Strategy vs Execution analogy- a door
Opening a door can be thought of as a fractal representation of strategy: Company strategy > Product strategy > Execution
Let’s say your startup’s mission is to automatically open doors for people. It all started when your cofounder was a child and they couldn’t open doors on their own. The injustice still sticks with them to this day. They dream of a day when we can all have doors opened for us automatically, saving us countless hours over the course of lifetimes that would have been spent opening doors, inventing cures for cancer, faster-than-light spacedrives, and other startups to solve menial tasks
You can go about this in a bunch of ways:
- You could post gig-workers by doors, but this requires manual effort on your part, and will require your Manual Door Opening Ops team to grow linearly with the number of doors you want to open
- You could assemble partnerships to open doors together with other businesses
- You could build technology to open doors, but this will take time, and what if the type of door isn’t compatible with your spec? (e.g. We designed for a “normal door” and didn’t think about revolving doors)
Company strategy is all about how you (mostly executives, but hopefully with input from folks in the company) choose which path to follow
Within the broader Company strategy of opening doors, there is a fractal Product strategy for the teams
Let’s say that the executives choose to build technology, because that’s “the most scalable way”
This choice yields a Product strategy to a technology-forward door opening approach (which is a sentence I never thought I’d write):
- Based on what I know about doors, it makes sense to push at the part farthest away from the hinge
- You may know the technical reason, that the longer the lever arm is, the more leverage your force is multiplied
- But it might just be your “door sense” (aka Product sense) built up of many years’ firsthand experience opening doors
- Or it can be with user research: “after speaking with users, we observe that it’s harder to open when they push at the hinge”

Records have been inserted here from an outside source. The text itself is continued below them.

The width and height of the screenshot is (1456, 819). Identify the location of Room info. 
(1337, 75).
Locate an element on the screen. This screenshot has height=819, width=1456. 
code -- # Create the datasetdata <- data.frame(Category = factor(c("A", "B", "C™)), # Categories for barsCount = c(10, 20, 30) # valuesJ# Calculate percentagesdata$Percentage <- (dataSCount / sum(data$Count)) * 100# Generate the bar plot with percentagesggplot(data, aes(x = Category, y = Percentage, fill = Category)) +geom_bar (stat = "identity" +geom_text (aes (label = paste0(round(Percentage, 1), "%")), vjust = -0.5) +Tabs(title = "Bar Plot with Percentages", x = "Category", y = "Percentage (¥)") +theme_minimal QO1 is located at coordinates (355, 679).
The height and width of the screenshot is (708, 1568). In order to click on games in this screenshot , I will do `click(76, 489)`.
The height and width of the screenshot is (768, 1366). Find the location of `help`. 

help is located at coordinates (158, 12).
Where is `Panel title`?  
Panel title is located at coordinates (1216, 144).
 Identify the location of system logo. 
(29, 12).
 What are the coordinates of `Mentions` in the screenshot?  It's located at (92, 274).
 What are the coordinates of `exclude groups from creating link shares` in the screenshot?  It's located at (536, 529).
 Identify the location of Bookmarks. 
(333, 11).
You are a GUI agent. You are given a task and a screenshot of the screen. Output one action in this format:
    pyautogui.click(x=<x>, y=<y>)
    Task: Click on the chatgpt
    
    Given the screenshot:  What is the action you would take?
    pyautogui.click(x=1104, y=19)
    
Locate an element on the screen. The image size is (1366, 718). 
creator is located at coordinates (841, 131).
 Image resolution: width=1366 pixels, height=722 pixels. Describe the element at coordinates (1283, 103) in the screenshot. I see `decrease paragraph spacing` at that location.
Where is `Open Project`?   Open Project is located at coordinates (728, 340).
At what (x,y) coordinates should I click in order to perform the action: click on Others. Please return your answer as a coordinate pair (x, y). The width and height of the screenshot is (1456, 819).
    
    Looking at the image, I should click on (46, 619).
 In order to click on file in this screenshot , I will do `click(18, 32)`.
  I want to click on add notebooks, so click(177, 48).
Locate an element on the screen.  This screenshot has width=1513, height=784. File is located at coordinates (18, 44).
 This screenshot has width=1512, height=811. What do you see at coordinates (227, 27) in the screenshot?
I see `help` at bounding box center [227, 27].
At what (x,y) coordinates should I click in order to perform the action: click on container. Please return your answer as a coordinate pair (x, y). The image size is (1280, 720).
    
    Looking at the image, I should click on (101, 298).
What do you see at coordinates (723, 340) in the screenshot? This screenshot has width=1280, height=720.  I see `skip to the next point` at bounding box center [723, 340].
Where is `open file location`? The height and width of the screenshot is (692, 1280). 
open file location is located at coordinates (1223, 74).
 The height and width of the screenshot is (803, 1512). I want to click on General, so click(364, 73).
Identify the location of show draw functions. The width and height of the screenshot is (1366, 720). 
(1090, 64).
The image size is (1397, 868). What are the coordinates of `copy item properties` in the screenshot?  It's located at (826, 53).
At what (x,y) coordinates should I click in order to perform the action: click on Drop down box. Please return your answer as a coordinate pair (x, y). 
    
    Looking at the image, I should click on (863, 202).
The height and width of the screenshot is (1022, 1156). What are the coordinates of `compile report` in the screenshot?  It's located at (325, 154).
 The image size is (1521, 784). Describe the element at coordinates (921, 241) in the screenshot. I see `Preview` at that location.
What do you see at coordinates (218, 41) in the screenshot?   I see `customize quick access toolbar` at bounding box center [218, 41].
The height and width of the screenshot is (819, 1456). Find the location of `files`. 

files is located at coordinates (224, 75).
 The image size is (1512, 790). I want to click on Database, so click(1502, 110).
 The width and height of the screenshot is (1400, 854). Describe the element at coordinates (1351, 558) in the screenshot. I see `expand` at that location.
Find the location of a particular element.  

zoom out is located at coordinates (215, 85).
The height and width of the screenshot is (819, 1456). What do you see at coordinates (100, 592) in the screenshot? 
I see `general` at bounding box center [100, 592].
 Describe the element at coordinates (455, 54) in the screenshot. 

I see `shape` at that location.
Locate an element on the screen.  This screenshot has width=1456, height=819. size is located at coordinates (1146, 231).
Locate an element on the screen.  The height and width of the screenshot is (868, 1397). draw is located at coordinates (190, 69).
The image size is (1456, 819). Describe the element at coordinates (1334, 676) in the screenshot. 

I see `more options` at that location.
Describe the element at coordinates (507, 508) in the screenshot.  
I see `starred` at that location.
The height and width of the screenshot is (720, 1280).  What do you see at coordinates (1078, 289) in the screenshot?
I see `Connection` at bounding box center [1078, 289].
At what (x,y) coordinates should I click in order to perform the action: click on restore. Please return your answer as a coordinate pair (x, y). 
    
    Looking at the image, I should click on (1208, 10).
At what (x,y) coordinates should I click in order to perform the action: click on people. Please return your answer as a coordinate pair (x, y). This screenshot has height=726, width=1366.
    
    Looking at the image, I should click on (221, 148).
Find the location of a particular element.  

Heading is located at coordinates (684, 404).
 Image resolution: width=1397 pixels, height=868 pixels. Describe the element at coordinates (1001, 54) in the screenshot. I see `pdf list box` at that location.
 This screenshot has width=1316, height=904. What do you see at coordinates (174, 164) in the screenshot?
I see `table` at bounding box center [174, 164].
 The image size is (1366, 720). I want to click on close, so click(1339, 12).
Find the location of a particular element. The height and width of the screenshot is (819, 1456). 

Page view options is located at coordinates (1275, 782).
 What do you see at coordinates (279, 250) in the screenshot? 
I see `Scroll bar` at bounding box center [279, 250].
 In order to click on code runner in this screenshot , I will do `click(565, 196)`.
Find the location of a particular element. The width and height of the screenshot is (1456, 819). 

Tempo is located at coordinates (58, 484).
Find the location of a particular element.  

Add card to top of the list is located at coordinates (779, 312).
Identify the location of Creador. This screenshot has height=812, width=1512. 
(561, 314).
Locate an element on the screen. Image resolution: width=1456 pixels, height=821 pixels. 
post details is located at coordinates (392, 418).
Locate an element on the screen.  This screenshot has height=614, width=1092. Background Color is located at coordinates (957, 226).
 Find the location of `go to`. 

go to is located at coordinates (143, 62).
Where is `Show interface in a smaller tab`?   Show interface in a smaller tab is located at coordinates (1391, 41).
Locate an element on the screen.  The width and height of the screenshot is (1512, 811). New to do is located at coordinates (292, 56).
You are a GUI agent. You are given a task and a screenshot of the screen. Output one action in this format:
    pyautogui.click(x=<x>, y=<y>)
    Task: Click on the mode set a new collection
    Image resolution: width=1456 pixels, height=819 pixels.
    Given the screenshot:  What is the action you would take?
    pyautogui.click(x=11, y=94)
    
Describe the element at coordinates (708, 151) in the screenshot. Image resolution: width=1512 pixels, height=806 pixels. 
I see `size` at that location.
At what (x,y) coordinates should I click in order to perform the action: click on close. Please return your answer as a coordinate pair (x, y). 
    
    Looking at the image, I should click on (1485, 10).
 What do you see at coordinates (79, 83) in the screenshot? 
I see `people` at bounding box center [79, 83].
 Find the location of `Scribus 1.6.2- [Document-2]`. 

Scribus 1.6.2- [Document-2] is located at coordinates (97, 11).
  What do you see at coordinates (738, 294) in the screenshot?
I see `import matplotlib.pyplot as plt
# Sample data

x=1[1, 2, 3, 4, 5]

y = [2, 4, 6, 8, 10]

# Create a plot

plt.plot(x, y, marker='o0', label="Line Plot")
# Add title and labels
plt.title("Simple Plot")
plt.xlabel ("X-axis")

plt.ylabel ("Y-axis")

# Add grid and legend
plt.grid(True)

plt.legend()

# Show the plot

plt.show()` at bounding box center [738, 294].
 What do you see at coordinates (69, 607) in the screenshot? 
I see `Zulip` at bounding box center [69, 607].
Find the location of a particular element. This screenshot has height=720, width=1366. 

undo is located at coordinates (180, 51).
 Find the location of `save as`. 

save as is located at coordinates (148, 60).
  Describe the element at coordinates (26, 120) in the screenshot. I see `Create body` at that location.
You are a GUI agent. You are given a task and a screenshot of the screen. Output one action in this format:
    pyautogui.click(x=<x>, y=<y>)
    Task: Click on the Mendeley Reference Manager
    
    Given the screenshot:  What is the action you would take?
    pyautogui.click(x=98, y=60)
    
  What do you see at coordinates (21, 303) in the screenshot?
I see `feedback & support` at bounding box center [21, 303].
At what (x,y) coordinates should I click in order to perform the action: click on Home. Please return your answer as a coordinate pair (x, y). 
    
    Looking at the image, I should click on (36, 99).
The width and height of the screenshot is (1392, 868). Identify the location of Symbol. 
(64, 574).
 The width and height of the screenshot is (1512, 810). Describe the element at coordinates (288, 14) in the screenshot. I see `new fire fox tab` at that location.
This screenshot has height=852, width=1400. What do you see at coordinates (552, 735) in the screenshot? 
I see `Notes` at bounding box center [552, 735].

The choice of how you decide to target your product to push at the part of the door farthest away from the hinge is an example of Product Strategy
Execution is how quickly you can prototype, test in the real world, and uncover mistakes and edge cases in your Product Strategy
Astute and imaginative readers may notice that I missed a couple of things above:
- What about pulling motions to open doors? What about sliding doors and rotating doors?
- Could we take advantage of ADA-compliant automatic door openers? “Hack” our way to market saturation? Or is that getting us into legal or compliance risk?
- How far in advance ought we open the door for someone? (to avoid this)
- Should we target our rollout at places where door opening is particularly useful? e.g. on the way out of libraries where people have lots of books? Or in airports where people are rushed?
- wHaT AoBuT nOrMaN dOoRs
All of these questions are things that are un-answerable (or sometimes unknowable) at the Product or Company Strategy levels. However, as they come up, that should feed back into either refining the Strategy (or in certain cases, rethinking the Strategy). Execution is how quickly (in time and money investment) you can surface those questions, make a (on the balance, correct) decision on their importance, and either discard or incorporate those into your strategy
- The Product Team may find that, actually, it’s pretty unfeasible to programmatically determine the type of door (e.g. 1 hinge, swinging motion) and the required action to open (e.g. push/pull). This would entail a change to the Product Strategy: we may need a camera + Machine Learning Product Approach
- We may originally decide to focus on heavy doors, which means that we would need to adjust the motors to be able to generate the right amount of force. But what if it’s a lighter-weight door: does that risk smashing the door open (and possibly injuring someone or breaking the door)?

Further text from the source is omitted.